History of the Museum of the Underground Prisoners
The Museum of the Underground Prisoners in Akko tells the story of the underground fighters who fought for the independence of the State of Israel. The years leading to the establishment of the State of Israel were fraught by a bitter conflict between the Jewish and Arab populations.
When the British captured Palestine from the Ottomans in 1917, they converted the Russian Compound in downtown Jerusalem into an administrative headquarters and main prison. During these years of British occupation, many prisoners were incarcerated here. During the War of Independence in 1948, the prison was seized by Jewish fighters in a military campaign known as Operation Pitchfork.
About The Museum of the Underground Prisoners
The prison was restored by the Ministry of Defense in 1991 and turned into a museum. The museum’s exhibitions include the prison cells, the synagogue, a cell that housed Jewish prisoners, an exercise yard, and the solitary confinement room.
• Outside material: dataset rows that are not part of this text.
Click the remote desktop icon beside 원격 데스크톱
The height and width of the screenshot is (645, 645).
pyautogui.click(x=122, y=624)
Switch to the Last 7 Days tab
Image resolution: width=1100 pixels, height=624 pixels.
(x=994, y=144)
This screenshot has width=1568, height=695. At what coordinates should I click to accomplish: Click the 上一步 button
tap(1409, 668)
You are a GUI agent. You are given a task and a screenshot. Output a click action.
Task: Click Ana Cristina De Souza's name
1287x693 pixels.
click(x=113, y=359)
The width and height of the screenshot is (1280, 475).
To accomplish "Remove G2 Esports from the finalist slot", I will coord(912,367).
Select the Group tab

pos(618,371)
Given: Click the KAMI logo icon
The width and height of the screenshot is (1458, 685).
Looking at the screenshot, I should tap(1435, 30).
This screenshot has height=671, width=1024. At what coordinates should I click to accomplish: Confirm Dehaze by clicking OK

The walls and spaces of the Museum are filled with memories and stories from the pre-state days.
The adjacent Jewish Resistance Fighters Museum features an innovative display run by the Ministry of Defense. It describes the circumstances surrounding the resistance, life in prison, and the story of the final prison break.
A tour of the premises is a solemn and sobering, but nonetheless worthwhile experience.